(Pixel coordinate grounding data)
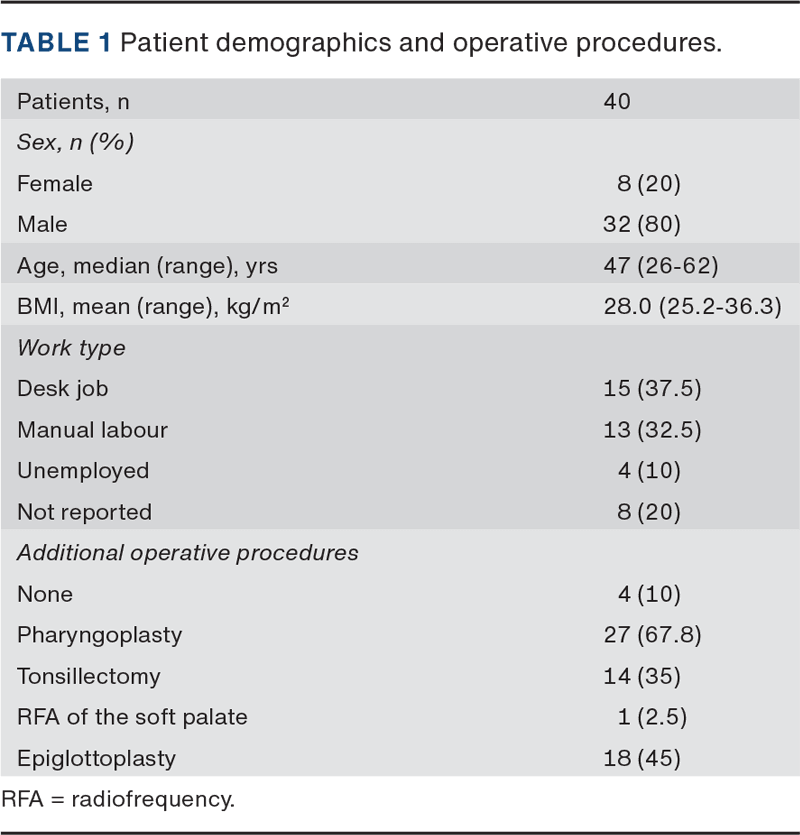Select the "BMI, mean (range), kg/m²" label
The image size is (800, 835).
[x=153, y=306]
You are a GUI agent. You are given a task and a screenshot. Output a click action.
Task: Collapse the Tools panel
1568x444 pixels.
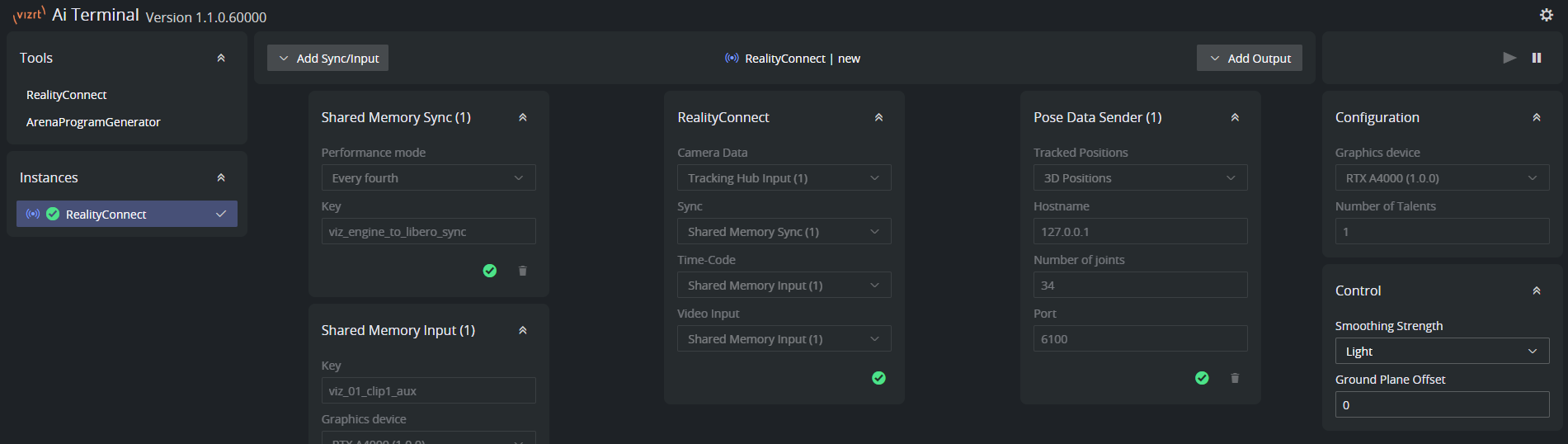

## Work to be completed
In the data above, the line containing "You are a GUI" and all lines after it are to be reproduced exactly, leaving out the pictures.

## Solution
You are a GUI agent. You are given a task and a screenshot. Output a click action.
Task: Collapse the Tools panel
1568x444 pixels.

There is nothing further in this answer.